May is the month to set out starts of heat-loving plants such as tomatoes, squash, pumpkins, cucumbers, melons, eggplant, corn and beans. Tuck herbs into the garden as soil warms. Plant dill and fennel in vegetable gardens and flower borders for an airy texture. The blooms attract beneficial insects which can keep harmful insects in check. Allow plants to set seed and you’ll be rewarded with volunteers next year.
When direct sowing annuals or vegetables, you can work fertilizer into planting beds. Otherwise, wait until after plants are up and have been growing two weeks, then scratch fertilizer lightly into soil.

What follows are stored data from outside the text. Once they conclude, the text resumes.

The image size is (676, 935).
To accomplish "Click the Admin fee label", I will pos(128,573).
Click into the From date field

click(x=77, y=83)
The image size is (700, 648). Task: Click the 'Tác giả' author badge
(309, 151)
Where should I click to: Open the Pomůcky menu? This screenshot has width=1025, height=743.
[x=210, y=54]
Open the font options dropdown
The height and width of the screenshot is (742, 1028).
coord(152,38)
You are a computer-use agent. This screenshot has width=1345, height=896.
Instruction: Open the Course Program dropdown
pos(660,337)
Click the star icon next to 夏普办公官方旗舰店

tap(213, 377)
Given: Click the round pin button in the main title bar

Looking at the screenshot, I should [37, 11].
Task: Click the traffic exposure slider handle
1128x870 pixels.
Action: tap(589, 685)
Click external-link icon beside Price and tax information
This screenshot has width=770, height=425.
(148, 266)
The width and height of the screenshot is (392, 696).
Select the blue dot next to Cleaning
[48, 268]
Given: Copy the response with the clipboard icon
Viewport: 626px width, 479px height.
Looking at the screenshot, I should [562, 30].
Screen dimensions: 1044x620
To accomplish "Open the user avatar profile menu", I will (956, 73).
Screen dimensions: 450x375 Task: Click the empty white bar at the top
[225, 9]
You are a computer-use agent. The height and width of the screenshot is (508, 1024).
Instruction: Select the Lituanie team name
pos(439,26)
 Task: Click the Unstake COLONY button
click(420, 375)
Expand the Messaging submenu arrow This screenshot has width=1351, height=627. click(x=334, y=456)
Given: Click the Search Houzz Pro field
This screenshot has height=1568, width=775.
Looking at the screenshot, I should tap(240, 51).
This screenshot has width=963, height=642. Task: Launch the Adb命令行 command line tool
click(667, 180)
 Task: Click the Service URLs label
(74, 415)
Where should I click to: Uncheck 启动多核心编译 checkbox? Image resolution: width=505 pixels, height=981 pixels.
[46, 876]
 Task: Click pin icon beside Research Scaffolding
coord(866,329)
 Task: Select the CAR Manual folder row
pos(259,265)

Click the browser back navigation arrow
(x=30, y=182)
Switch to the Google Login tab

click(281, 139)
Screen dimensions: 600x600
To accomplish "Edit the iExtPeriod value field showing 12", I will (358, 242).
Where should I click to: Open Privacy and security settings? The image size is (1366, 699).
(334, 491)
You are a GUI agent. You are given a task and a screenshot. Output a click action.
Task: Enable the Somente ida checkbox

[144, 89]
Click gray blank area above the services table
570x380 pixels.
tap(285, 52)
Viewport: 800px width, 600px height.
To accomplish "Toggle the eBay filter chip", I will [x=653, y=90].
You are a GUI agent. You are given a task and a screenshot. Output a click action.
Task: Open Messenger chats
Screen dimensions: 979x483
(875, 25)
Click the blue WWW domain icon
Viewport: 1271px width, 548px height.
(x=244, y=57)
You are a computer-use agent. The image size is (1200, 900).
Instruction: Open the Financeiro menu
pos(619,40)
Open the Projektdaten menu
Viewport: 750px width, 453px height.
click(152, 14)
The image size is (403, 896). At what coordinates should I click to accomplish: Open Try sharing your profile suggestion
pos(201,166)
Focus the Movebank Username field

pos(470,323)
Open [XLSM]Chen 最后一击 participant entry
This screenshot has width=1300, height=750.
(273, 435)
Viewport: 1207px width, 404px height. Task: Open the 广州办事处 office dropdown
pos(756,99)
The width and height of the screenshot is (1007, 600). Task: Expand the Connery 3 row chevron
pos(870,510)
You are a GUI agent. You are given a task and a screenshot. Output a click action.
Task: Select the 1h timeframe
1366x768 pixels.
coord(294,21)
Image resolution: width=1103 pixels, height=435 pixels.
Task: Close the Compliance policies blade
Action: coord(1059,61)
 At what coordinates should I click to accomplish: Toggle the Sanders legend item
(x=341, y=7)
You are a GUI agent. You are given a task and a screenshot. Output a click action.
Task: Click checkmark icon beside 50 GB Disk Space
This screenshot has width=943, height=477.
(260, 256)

There still is plenty of time to fertilize all the trees and shrubs. Use a ‘Rhododendron or Evergreen’ type of plant food to feed evergreens like rhododendrons, camellias, azaleas, Viburnum junipers, etc. Use a ‘Rose or All-purpose Garden’ fertilizer to feed roses, perennials, deciduous shrubs and trees, and annuals. Be sure to water-in the fertilizer thoroughly after it is applied.
Reduce transplant shock by watering your newly planted roses and clematis with a transplant fertilizer. Vitamin B-1 is usually a key ingredient in these fertilizers. This vitamin activates plant disease resistance and causes plants to release rooting hormones, which results in strong root growth.
Mowing season is here. Never remove more than one-third the length of grass blades at any cutting. With mulching mowers, feel free to let clippings remain on the lawn. They’ll return nutrients to soil as they decay. The exception is when grass is especially long or wet. Rake these clippings and toss them onto the compost pile.
This is a great month to eliminate lawn weeds, control moss, thatch (if needed), aerate, feed and over-seed the lawn. Actually, few lawns will need all this care so only do the steps that are necessary to get your lawn in tip-top shape.
Keep after weeds while they’re small, especially while it is raining regularly. They’re easier to pull and if you get them before they go to seed, you won’t have as many weeds to pull next year. Vinegar kills young seedlings, but is ineffective on older growth. Vinegar damages any plant surface it touches, so use with caution on windy days.
I have declared war on dandelions this year, as they seem to be taking over parts of my lawn. I have always tried to be organic, digging them with my trusty hori hori tool, but this year I was overwhelmed and admittedly turned to chemical warfare. I found a type of weed killer with a spray nozzle that was battery operated! It sprayed easily without cramping my hand.
Ever wonder why dandelions are so hard to eliminate? Watch this You Tube video of a time-lapse dandelion flower to seed head /dandelion clock, filmed continuously over a period of one month. According to Wikibooks, there are usually 54 to 172 seeds produced per head, but a single plant can produce more than 2,000 seeds a year. It has been estimated that more than 97,000,000 seeds/hectare could be produced every year by a dense stand of dandelions! No wonder I am losing this battle!!
Slugs are the bain of many gardeners existence; the sneaky little gastropods slither in at night, eating off the leaves and fruit of many plants. We started noticing baby slugs on our spinach in the greenhouse right away. To combat them without harmful chemicals, we decided to try beer. Strange as it sounds, slugs are extremely attracted beer, even the low-quality stuff.
Several small saucers from plant pots were place between the raised beds and filled with beer. We dug down a little so they were even with the gravel floor. The next morning, they were filled with dead slug babies. Yahoo!
If you are going after the big guys, dig a hole in the ground and place a large cup or bowl into the hole; use something that has steep sides so that the slugs can’t crawl back out when they’re finished. Fill the bowl about ¾ of the way full with beer, and let it sit overnight. In the morning, the bowl should be full of drowned slugs that can be dumped out. Then refill and start over.